──────── SELECTED PASSAGE ────────

Again, you assume many, fast, static requests. It's possible. Not very
common in RL...

> > And if not, it seems clear to me that if you have N threads doing the
> > same job, it's useless to have N bigger than the number of the CPUs,
> > in the general case, unless they sleep for I/O every since and
> > then. So the RQ is small anyway, unless we're on a > 16 CPUs SMP...
>
> Indeed, the optimal number of threads would seem to be where there tends
> to be 1 per CPU plus "a bit" where "a bit" is enough to cover the slack
> due to blocking. And as blocking removes threads from the run queue,
> that keeps the run queue size around, oh, .... <ta da> 1.

You mean N? 1 is the RQ/NCPU ratio...

> You get a more than one in fact because you can't perfectly predict when
> you'll be blocking. You need more RQ load to keep working despite the
> variation in blocking -- and even that isn't perfect. (So perfect might
> be a way to keep that RQ level at 1 at all times, in other words kernel
> assisted thread managament).
>
> But as far as I know, you don't get a lot more than one simply to
> optimise around I/O blocking.
>
> So we can assume the applications the scheduler patch is targetted at
> aren't these applications either. They're not simply "performance tuned
> multi-threaded servers". They're "non-performance tuned multi-threaded
> servers".

So tune the server, not the scheduler.

> > Server design has an impact on switch rate, though. It can be high or low.

────────

● GIVEN INSTRUCTION A: Rewrite the entries, everything from the start of the entries down to the line containing "Action: coord(449,314)", replacing "screenshot" with "screen capture" and leaving everything else unchanged.

──────── AVAILABLE RECORDS ────────

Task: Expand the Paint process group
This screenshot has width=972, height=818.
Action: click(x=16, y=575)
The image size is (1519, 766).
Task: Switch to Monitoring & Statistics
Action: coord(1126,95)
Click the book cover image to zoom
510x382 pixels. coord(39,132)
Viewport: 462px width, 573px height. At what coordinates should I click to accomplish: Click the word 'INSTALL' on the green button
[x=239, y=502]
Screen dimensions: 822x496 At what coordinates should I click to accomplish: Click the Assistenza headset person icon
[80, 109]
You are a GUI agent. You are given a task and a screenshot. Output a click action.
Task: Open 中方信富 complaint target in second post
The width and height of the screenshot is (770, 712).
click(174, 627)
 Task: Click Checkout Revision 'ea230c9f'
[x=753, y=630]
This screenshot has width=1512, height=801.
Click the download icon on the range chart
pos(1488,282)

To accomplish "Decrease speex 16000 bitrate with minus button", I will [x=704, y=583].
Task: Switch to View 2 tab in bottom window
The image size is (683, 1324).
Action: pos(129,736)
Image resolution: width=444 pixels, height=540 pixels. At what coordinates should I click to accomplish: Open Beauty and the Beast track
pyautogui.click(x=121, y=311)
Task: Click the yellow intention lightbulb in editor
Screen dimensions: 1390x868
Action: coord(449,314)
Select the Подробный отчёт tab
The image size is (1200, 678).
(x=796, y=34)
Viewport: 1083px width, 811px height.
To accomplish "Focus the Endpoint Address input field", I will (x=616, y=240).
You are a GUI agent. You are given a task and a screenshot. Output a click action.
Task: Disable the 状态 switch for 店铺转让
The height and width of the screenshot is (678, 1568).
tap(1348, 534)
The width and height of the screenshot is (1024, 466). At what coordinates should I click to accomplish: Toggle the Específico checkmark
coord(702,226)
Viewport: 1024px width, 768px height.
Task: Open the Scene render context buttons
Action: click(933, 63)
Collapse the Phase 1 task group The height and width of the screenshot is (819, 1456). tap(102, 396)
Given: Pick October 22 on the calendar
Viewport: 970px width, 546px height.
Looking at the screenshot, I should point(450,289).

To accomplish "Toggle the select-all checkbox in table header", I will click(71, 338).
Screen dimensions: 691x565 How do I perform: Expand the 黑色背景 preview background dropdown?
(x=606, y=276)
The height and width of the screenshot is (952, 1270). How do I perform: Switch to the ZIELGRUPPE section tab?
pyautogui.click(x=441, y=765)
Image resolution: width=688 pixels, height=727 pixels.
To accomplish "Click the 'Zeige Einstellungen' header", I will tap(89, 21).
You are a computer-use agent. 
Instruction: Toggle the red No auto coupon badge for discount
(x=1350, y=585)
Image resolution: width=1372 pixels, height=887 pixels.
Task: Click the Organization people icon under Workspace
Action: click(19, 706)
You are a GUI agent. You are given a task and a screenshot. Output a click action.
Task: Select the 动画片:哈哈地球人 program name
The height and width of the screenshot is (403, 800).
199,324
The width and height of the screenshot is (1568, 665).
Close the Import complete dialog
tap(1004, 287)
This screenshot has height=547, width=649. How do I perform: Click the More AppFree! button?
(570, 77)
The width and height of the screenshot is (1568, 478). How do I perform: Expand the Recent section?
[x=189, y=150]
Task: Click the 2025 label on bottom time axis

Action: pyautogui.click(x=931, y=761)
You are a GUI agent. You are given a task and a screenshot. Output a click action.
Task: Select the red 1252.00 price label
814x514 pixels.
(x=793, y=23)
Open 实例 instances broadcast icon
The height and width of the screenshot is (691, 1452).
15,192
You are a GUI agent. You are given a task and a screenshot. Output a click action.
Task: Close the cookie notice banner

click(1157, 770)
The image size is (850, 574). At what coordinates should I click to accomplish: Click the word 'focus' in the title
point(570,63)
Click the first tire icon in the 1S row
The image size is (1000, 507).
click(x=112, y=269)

────────

● GIVEN INSTRUCTION B: Print the passage from the thread on thread counts and scheduling, everything from "Again, you assume" down to "16 CPUs SMP...", word for word.

● EXPECTED ANSWER A:
Task: Expand the Paint process group
This screen capture has width=972, height=818.
Action: click(x=16, y=575)
The image size is (1519, 766).
Task: Switch to Monitoring & Statistics
Action: coord(1126,95)
Click the book cover image to zoom
510x382 pixels. coord(39,132)
Viewport: 462px width, 573px height. At what coordinates should I click to accomplish: Click the word 'INSTALL' on the green button
[x=239, y=502]
Screen dimensions: 822x496 At what coordinates should I click to accomplish: Click the Assistenza headset person icon
[80, 109]
You are a GUI agent. You are given a task and a screen capture. Output a click action.
Task: Open 中方信富 complaint target in second post
The width and height of the screen capture is (770, 712).
click(174, 627)
 Task: Click Checkout Revision 'ea230c9f'
[x=753, y=630]
This screen capture has width=1512, height=801.
Click the download icon on the range chart
pos(1488,282)

To accomplish "Decrease speex 16000 bitrate with minus button", I will [x=704, y=583].
Task: Switch to View 2 tab in bottom window
The image size is (683, 1324).
Action: pos(129,736)
Image resolution: width=444 pixels, height=540 pixels. At what coordinates should I click to accomplish: Open Beauty and the Beast track
pyautogui.click(x=121, y=311)
Task: Click the yellow intention lightbulb in editor
Screen dimensions: 1390x868
Action: coord(449,314)

● EXPECTED ANSWER B:
Again, you assume many, fast, static requests. It's possible. Not very
common in RL...

> > And if not, it seems clear to me that if you have N threads doing the
> > same job, it's useless to have N bigger than the number of the CPUs,
> > in the general case, unless they sleep for I/O every since and
> > then. So the RQ is small anyway, unless we're on a > 16 CPUs SMP...